Enviada em 30/10/2023

A Constituição Federal de 1988 assegura os direitos e o bem-estar da sociedade, de modo a alcançar a harmonia e a equidade social. Entretanto, os desafios vivenciados pelos indivíduos no esporte vão contra os direitos almejados pela Constituição Cidadã, representando um obstáculo de grandes proporções. Isso ocorre devido à ausência de incentivo esportivo nas escolas em consonância com a acessibilidade somente aos cidadãos que possuem renda, o que gera empecilhos na luta pela inserção social.

Em primeiro plano, é necessário ressaltar que o exercício de atividades esportivas é pouco incentivado em espaços educacionais, o que diminui a adesão dos estudantes. Diante disso, de acordo com o filósofo Immanuel Kant, O ser humano é aquilo que a educação faz dele. Sob esse viés, observa-se que se a escola não promove o contato dos alunos com as diversas modalidades de esporte, há um prejuízo no exercício da atividade social e da cidadania daqueles discentes. Exemplificando essa situação, obeserva-se que um indivíduo, ao praticar atividades esportivas, aumenta as suas relações interpessoais com outras pessoas, ampliando seu senso de grupo e aprendendo valores, como empatia e justiça, que geram um bom convívio na sociedade, justificando a importância da prática esportiva.

Ademais, é válido destacar que a desigualdade econômica permite que somente quem possua capital tenha acesso às práticas esportivas, o que exclui grande parte da sociedade. Acerca disso, segundo o escritor inglês George Orwell, Somos todos iguais, mas alguns são mais iguais que outros. Nessa lógica, fica nítido que todos os seres humanos possuem o direito ao esporte, mas nem todos conseguem praticá-lo, pois as condições socioeconômicas bloqueiam seu acesso.
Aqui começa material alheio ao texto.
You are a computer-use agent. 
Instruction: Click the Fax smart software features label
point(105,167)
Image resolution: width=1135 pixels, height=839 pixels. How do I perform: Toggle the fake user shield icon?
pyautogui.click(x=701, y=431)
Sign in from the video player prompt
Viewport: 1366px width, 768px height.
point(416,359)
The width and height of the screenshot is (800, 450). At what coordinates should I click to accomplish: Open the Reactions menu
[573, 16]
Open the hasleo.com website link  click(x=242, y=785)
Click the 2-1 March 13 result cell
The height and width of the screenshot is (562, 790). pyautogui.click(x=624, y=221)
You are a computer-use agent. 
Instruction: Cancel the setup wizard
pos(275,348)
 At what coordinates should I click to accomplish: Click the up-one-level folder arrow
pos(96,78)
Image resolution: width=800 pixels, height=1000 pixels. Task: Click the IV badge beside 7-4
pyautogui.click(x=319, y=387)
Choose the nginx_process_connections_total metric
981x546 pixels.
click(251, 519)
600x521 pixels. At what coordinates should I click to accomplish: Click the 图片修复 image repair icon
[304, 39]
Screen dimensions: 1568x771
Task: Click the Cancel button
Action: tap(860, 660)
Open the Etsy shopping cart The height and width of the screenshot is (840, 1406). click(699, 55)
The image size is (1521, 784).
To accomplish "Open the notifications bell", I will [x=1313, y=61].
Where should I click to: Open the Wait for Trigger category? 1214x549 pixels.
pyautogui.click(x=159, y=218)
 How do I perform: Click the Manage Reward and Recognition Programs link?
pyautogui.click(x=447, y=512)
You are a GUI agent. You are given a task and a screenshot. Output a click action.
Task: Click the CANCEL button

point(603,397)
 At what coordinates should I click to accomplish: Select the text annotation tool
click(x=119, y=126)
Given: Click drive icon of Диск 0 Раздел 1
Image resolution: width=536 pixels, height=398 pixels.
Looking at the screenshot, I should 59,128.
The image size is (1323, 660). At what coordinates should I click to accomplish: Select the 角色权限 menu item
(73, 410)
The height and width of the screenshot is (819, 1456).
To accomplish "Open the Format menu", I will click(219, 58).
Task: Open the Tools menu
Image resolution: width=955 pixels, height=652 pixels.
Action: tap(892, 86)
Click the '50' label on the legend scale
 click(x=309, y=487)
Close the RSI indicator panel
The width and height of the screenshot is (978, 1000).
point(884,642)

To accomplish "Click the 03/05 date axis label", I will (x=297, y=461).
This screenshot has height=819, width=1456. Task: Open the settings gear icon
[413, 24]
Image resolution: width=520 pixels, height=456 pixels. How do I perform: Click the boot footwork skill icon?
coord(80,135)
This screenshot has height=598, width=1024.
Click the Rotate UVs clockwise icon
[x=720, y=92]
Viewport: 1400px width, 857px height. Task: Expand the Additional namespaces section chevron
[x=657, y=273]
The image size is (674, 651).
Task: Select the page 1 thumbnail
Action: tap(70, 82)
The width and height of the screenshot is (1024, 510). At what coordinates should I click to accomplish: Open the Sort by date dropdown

Assim, uma situação que expressa isso é a sociedade de clubes, que por meio de planos que muitos não conseguem pagar, restringem o acesso de campos, quadras e piscinas aos financeiramente capazes de mantê-los, evidenciando o privilégio de poucos.

Em suma, medidas são necessárias para combater esse problema. Portanto, o Ministério do Esporte, órgão responsável por questões esportivas, deve, por meio da geração de espaços públicos práticos, incentivar e promover o esporte acessível em todos os locais, com a finalidade de promover sua inclusão social no Brasil.